Document text:

AAS while living with your girlfriend
- 04-26-2010, 07:36 PM
AAS while living with your girlfriend
so im about to move in with my girlfriend and ive come across an issue. im gonna start up test in about a month. should i just talk to her about it or should i try and sneak using it without her knowing. i know people will ask "how will she not notices?" however when im come off phs before i just fed her the line that i have a lump under my chest and i take tamoxifen for it every 6 months or so. she believed me and understand my libido was going to be in the gutter for a few weeks. she was cool. but ive never used test while being with her and im not sure how to go about doing it. i had planned on running 400mg a week while cutting. i didnt wanna do anything too extreme b/c if i blow up she will definitely notice something is up. so what do i do? tell her or hide it? any suggestions on cycle use to cover things up?
- 04-26-2010, 07:40 PM
I say talk to her. Why go get serious about a relationship without being completely honest. You'll doom it to failure!E-Pharm Nutrition Representative
- 04-26-2010, 07:41 PM
if ur serious enough to live with her....then u should tell her. personally i would hint at it and ask her how she would feel about it etc.
04-26-2010, 08:01 PM
My GF really is not into AAS.. as most people have a negative opinion of it. But what worked for me was simply talking to her about it. Making her feel comfortable with it, I had to let her realize over time that I was capable and knowledgeable.
She is still uneasy about the whole thing, but my advice. Talk to her. Be open about it. Explain to her what AAS is, what it involves, what can happen, how you will use the drugs. Teach her what you know. So she doesn't feel in the dark.
Most women are going to have a motherly instinct and show obvious concern with you using these incredibly powerful drugs. Acknowledge her fears/concerns as being rational and let her know you understand and are taking every precaution possible.
04-26-2010, 08:06 PM
From my experience with my wife, I suggest just letting her know. I will mention that if you ever do "blow up" it will be the end of either the juice or your relationship, so try and install some mechanisms in your mind beforehand, when the rage comes, have a plan.
04-26-2010, 08:39 PM
04-26-2010, 08:47 PM
While I agree with that, I am a little more testy on cycle.
About the gf thing though, tell her. Hell, half the time my gf pins me (..by choice)

Supplied records:
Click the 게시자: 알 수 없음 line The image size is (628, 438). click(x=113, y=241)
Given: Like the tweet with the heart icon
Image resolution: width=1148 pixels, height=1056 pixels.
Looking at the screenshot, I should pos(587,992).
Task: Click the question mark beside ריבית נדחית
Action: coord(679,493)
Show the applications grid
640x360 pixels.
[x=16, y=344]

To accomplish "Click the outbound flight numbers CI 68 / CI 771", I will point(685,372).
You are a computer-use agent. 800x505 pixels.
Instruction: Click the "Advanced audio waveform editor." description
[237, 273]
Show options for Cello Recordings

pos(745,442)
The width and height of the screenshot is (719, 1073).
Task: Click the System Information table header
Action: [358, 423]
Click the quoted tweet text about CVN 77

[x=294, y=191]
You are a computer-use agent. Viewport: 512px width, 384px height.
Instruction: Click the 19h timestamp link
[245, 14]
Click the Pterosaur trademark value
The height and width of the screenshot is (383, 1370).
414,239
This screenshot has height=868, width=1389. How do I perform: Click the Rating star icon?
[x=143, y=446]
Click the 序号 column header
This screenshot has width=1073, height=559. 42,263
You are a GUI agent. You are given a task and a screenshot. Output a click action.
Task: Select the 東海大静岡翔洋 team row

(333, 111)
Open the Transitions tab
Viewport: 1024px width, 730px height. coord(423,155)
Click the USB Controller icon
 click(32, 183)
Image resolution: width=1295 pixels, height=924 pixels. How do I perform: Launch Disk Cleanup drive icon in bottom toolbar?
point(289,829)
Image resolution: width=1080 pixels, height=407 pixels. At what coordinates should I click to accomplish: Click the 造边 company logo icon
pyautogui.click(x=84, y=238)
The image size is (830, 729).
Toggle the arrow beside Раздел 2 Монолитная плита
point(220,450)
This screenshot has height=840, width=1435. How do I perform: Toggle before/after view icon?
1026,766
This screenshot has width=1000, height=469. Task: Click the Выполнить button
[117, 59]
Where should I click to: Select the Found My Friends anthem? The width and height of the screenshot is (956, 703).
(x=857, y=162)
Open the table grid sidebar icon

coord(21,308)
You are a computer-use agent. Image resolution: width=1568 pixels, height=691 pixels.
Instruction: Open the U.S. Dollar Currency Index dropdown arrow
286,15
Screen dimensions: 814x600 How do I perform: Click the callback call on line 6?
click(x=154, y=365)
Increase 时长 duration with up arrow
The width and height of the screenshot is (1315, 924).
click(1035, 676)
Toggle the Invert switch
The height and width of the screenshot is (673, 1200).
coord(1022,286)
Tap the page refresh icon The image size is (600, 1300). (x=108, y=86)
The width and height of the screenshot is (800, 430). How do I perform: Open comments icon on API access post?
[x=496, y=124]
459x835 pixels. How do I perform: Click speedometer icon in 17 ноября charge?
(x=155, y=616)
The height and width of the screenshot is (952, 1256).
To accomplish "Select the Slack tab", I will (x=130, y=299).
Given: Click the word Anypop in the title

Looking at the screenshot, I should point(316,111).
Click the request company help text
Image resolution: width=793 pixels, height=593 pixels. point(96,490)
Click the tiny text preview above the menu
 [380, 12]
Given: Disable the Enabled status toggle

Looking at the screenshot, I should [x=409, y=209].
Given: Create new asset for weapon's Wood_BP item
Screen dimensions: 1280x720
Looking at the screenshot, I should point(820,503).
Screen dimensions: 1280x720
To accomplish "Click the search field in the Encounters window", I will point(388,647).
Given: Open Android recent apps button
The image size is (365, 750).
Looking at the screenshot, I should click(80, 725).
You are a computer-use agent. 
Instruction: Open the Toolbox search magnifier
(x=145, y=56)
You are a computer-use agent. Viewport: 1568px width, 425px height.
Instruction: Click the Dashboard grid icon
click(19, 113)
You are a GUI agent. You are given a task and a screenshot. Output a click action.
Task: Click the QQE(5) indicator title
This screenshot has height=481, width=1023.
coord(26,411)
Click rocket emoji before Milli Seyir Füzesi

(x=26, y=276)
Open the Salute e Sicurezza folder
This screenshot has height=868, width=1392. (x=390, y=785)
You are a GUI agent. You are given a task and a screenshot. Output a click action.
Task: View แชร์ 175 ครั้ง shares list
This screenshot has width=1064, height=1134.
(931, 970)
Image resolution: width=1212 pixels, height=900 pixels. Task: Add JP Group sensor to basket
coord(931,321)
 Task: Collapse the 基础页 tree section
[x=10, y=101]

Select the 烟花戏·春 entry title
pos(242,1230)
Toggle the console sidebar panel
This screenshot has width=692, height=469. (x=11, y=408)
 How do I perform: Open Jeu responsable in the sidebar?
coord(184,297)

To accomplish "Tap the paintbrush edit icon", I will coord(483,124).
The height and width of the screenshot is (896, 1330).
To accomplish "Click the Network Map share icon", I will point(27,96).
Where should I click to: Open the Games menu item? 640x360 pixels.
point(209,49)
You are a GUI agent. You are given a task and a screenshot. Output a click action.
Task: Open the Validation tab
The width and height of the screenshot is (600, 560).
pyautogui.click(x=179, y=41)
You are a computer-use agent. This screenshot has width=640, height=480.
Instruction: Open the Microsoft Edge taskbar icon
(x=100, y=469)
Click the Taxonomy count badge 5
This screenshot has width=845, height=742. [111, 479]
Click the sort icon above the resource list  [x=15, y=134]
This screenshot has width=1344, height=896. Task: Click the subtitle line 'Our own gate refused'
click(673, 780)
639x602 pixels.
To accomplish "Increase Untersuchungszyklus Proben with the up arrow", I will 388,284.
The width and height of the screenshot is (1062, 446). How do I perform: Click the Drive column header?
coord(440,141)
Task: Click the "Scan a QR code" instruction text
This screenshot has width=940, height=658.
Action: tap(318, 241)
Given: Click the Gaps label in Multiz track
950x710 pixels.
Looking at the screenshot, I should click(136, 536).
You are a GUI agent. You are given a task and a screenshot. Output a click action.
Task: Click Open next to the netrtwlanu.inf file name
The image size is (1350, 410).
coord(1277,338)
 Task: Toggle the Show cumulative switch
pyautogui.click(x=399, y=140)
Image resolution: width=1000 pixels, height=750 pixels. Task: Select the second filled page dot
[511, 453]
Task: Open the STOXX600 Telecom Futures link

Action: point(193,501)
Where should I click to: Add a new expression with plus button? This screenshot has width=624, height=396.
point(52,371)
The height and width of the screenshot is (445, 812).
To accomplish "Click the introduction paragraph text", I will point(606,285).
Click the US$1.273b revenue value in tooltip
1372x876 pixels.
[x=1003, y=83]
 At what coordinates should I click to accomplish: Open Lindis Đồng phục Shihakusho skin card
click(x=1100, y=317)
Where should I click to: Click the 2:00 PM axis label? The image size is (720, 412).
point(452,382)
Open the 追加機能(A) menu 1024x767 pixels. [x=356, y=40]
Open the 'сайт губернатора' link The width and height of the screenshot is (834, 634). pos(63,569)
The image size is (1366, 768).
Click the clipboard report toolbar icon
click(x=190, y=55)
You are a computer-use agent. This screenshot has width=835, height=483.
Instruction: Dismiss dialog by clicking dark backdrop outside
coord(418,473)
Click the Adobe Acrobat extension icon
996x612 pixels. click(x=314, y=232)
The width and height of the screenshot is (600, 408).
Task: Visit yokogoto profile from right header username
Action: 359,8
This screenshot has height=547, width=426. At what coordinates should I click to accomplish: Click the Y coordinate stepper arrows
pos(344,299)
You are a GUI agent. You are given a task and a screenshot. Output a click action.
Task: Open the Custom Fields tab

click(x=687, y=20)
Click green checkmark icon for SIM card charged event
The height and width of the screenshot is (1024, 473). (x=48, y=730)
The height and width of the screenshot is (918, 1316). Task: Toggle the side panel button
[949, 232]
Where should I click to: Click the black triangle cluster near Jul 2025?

Problem A:
In the forum thread on steroid use while living with a girlfriend, rewrite the paragraph that begins "She is still uneasy about the whole thing" as a brief list of its points.
Problem B:
Pick up the forum thread on steroid use while living with a girlfriend after its last post, and write the next reply.

Output A:
- She is still uneasy about it.
- Talk to her and be open about it.
- Explain what AAS is, what it involves, what can happen, and how you will use the drugs.
- Teach her what you know so she doesn't feel in the dark.

Output B:
04-26-2010, 08:59 PM
Talk to her about it. It will a hundred times worse if she finds stuff by accident. Not to mention that shell probably notice bc ur more than likely gonna want to **** all the time haha
04-26-2010, 09:09 PM
if your moving in, things are obv going well, why **** up the trust thing by leaving out something you can tell her. plus mabey shell help you out more willingly... ie. cooking, washing the shakers, nightly massages.... its great i told my gf and now shes my personal assistant lolol
04-26-2010, 09:13 PM
I wanted to give him advice to be less **** headed (without being condemning). I might add there are exceptions, my buddy is a super nice guy (nicer than me) but he gets a bit o rage on cycle, yelled at his sister once, but hey, at least she learned her lesson
04-26-2010, 09:14 PM
In my experience and from what I have heard from other accounts, women generally have a very negative view on AAS for some reason.
I actually find it a bit strange because I know a lot of girls who are okay with guys doing drugs like coke, speed, pills etc but when it comes to AAS they are full against it, it must be something built into their genes, maybe its the equiv to a girl asking a guy if they should get implants.
You could hint on it but even with a positive response I would still be worried, women can be very fickle and this is one of those thing that can demonstrate that.
04-26-2010, 09:15 PM
dont show her the movie "bigger, stronger, faster" as her intro to steroids. I tried that with my wife, and it freaked her out so much she banned steroids from me.
now im only allowed to use prohormones bought from legitimate companies in america that are totally legal, and safe.
I think if I had gradually talked to her about it, and slowly introducing her into the world of anabolics with good info, instead of the hollywood crap, it would of been a smooth ride.
04-26-2010, 09:38 PM
04-26-2010, 09:42 PM
04-26-2010, 09:46 PM
Easy talk to her, if she isn't ok with it and would like to break up then she wouldnt be the girl for me anyway but thats me.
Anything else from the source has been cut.